The evaluation team recommends that countries and their national immunisation programmes:
- Continue reinvigorating outreach, improving community linkages, and increasing immunisation coverage.
- Ensure that all districts implementing RED are provided sufficient funding, training, and technical support.
- Systematically assess and address reasons for stockouts.
- Ensure adequate planning for supervision, improved feedback mechanisms, and sufficient resources for the transportation and allowances of supervisors.
- Work with districts and facilities to analyse and address the reasons why up to one-quarter of HFs are failing to reach all their communities.
- Evaluate and continue to strengthen linkages between HFs and communities. The opinions of communities and families should guide future changes in immunisation services. Document lessons learned working with community volunteers and develop standard tools for defaulter tracking and community education.
- Improve the quality of immunisation data and encourage its regular analysis and use. Continue to hold regular review meetings at district level. Report separately on vaccinations given at fixed and outreach sessions and track the integrated delivery of immunisation and other priority services.

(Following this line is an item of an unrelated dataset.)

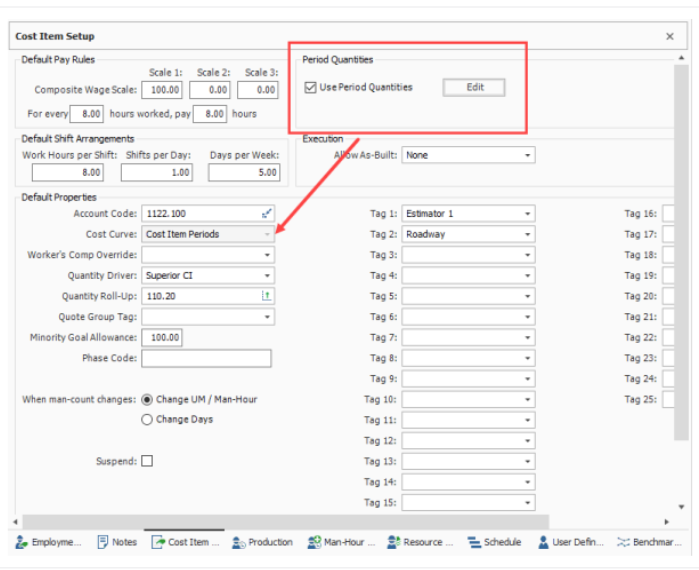Click the Notes tab icon
The height and width of the screenshot is (570, 699).
103,542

"Although regional immunisation coverage has increased steadily since 2002, intensified efforts are needed to achieve the ambitious GIVS immunisation coverage goals and the MDG mortality reduction goal. The RED approach can be an important tool for addressing immunisation performance and strengthening the district management of immunisation and other health services."
Immunization Basics' Immunization SnapShots, Issue 9 June 2009: "Working with Communities to Strengthen Immunization", page 2.